Very nice! The only thing that I can add to this is that I would have dealt with $u^4+v^4$ in a way which is, I think, simpler than yours. Observe that\begin{align}u^4+v^4&=(u+v)^4-uv(4u^2+4v^2+6uv)\\&=(u+v)^4-uv\bigl(4(u+v)^2-2uv)\bigr)\\&=1\,296-uv(144-2uv)\\&=1\,296-144uv+2(uv)^2.\end{align}So, this leads to the equation$$2(uv)^2-144uv+1\,296=386,$$which is equivalent to$$(uv)^2-72uv+455=0.$$

$$\sqrt[4]{386-x}+\sqrt[4]{x}=6$$

With a hope to solve the equation with only one unknown remained, notice both terms on the left sum up to a constant, we may express them as the distance from the half of $6$, which is $3$.

Let $\sqrt[4]{386-x}=3-t,\sqrt[4]{x}=3+t$

$$(t-3)^4+(t+3)^4=386\tag1$$ $$t^4+54t^2-112=0$$ $$(t^2+27)^2=112+27^2$$

Since we are seeking for real roots $$t^2=-27+\sqrt{112+27^2}=2\implies t=\pm\sqrt2$$

So $$\sqrt[4]{x}=3\pm\sqrt2\implies x=(3\pm\sqrt2)^4$$

*As seen in $(1)$, such substitution allows cancellation of terms when both expression add up.

I would simply let $x=u^4$ and hope that $386-u^4=(6-u)^4$ is easy to factor.
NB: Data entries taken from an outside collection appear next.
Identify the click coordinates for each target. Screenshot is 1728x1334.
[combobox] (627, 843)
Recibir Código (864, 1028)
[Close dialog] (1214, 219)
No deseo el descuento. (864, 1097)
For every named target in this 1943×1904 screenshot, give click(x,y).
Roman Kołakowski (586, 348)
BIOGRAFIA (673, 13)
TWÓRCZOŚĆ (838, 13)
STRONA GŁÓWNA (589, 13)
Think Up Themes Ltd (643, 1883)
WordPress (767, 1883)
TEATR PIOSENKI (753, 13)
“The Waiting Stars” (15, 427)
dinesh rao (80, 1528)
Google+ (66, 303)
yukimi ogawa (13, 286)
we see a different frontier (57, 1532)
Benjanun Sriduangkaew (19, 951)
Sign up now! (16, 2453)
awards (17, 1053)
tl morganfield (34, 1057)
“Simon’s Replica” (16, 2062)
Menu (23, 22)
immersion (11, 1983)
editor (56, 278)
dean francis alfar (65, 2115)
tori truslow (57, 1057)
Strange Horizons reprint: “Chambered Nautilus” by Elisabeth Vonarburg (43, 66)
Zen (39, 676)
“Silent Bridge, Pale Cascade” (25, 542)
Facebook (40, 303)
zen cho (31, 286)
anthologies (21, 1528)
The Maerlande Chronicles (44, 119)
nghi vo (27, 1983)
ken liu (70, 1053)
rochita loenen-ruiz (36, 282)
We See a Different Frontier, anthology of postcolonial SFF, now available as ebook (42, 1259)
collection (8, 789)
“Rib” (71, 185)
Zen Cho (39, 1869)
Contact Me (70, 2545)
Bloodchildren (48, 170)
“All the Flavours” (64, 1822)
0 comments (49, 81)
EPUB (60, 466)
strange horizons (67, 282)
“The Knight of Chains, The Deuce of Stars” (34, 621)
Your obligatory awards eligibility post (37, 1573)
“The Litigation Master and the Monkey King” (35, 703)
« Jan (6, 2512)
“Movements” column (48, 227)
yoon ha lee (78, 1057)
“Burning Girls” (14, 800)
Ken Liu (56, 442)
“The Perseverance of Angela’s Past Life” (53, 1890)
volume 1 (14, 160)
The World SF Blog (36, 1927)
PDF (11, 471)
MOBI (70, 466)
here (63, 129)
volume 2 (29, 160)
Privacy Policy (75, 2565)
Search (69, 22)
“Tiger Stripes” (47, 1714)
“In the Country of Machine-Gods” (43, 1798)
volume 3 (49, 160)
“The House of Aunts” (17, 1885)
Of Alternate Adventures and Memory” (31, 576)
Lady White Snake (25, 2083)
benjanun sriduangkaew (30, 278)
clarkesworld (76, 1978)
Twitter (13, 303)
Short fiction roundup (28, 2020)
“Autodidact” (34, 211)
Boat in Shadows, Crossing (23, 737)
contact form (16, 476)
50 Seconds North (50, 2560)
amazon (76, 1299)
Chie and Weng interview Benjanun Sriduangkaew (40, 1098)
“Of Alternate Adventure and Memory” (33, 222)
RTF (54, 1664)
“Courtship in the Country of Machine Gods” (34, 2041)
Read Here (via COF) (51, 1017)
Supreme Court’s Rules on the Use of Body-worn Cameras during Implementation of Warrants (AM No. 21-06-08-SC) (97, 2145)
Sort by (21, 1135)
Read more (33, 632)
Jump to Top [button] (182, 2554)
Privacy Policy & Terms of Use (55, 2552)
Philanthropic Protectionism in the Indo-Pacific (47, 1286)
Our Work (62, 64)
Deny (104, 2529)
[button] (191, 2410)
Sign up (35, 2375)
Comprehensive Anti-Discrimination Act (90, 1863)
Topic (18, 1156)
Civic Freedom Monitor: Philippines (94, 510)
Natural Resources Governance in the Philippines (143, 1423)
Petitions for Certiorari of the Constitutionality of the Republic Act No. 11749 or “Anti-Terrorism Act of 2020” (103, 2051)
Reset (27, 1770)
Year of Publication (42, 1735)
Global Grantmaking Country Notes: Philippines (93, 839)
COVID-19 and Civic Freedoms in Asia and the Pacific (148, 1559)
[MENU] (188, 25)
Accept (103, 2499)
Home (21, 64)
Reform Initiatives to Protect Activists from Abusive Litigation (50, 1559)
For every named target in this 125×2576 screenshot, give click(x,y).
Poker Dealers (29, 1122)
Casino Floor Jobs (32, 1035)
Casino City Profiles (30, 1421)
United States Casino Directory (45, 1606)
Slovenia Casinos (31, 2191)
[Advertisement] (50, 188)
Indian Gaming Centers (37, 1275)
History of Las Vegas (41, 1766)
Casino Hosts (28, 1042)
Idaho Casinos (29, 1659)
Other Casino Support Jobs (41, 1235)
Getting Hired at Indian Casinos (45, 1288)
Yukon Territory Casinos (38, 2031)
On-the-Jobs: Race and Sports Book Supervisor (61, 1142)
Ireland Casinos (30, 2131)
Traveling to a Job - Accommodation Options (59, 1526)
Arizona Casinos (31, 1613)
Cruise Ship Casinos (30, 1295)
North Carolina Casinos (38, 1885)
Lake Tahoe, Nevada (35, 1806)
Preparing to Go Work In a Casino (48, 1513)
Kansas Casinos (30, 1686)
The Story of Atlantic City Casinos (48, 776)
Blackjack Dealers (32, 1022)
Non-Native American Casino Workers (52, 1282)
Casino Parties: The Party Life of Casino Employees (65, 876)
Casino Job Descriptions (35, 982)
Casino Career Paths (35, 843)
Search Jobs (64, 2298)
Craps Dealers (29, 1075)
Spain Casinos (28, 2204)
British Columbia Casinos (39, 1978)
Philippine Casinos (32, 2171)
Expanding and collecting first to

$$2u^4-24u^3+216u^2-864u+910=0$$

we can hope for a factorization

$$u^4-12u^3+108u^2-432u+455=(u^2-au+b)(u^2-cu+d)$$

from which it would be easy to identify the real roots. (Hoping for an integer root would leave a cubic with a real root to solve for, so it's better to hope for a factorization into a pair of quadratics.)

The factorization $u^4+1\equiv(u^2+1)^2$ mod $2$ tells us $a$ and $c$ are both even, and the factorization $u^4\equiv (u^2-1)(u^2+1)$ mod $3$ tells us $a$ and $c$ are multiples of $3$. This leaves two possibilities:

$$u^4-12u^3+108u^2-432u+455=(u^2+b)(u^2-12u+d)$$

and

$$u^4-12u^3+108u^2-432u+455=(u^2-6u+b)(u^2-6u+d)$$

The second of these somehow looks more likely. It's satisfied if $108=b+d+36$, $432=6(b+d)$, and $bd=455$. We're in luck: the requirements $108=b+d+36$ and $432=6(b+d)$ are in accord; both say $b+d=72$. So $b$ and $d$ are roots of the quadratic

$$v^2-72v+455=(v-7)(v-65)$$

We thus have

$$u^4-12u^3+108u^2-432u+455=(u^2-6u+7)(u^2-6u+65)$$

and we're just about done. The quadratic $u^2-6u+65$ has complex roots whose real and imaginary parts are both non-zero (so that their fourth powers are not non-negative real numbers), while the roots of $u^2-6u+7$ are $u=3\pm\sqrt2$. Thus $x=(3+\sqrt2)^4$ and $x=(3-\sqrt2)^4$ are the real roots of the original equation.